[Opening RECORDS PROVIDED section]

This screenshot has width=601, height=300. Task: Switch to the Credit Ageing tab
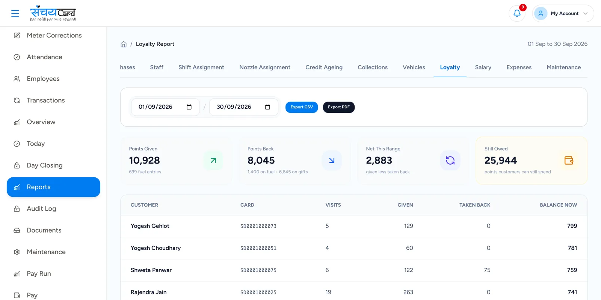[324, 68]
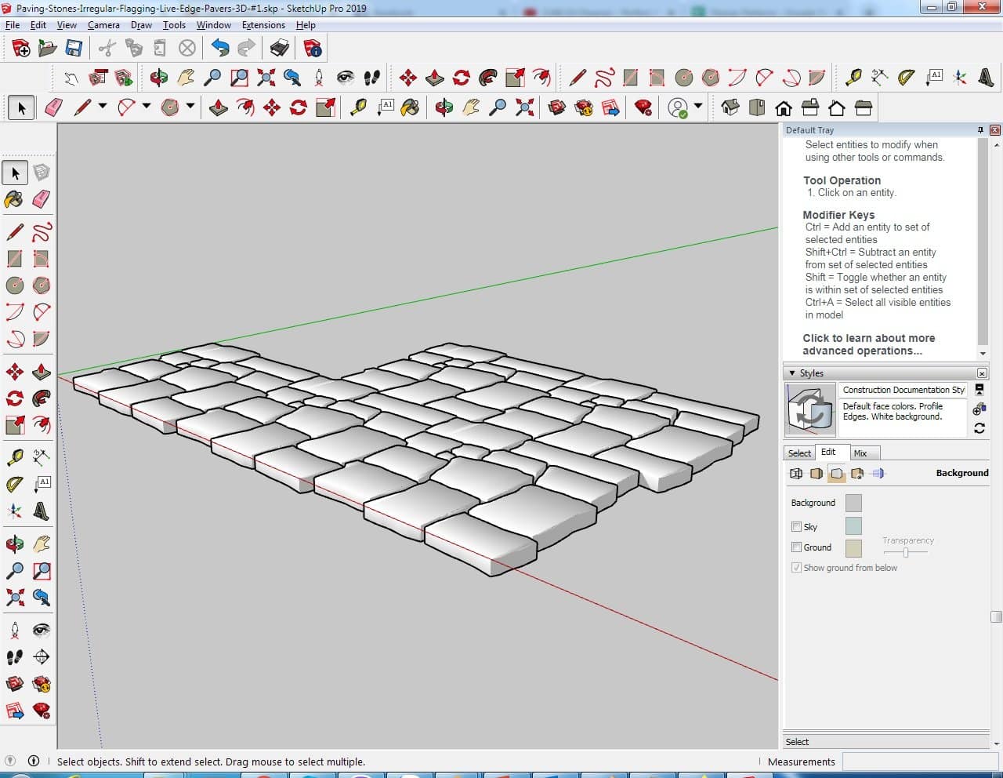Enable the Sky checkbox
Viewport: 1003px width, 778px height.
(797, 527)
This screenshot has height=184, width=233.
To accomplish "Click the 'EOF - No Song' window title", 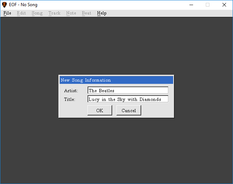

[Closing RECORDS PROVIDED section]

**WHAT TO WORK ON:**
Your answer should be an exact copy of the entries above, with no images included.

**RESULT OF THIS TASK:**
This screenshot has width=601, height=300. Task: Switch to the Credit Ageing tab
[324, 68]
Enable the Sky checkbox
Viewport: 1003px width, 778px height.
(797, 527)
This screenshot has height=184, width=233.
To accomplish "Click the 'EOF - No Song' window title", 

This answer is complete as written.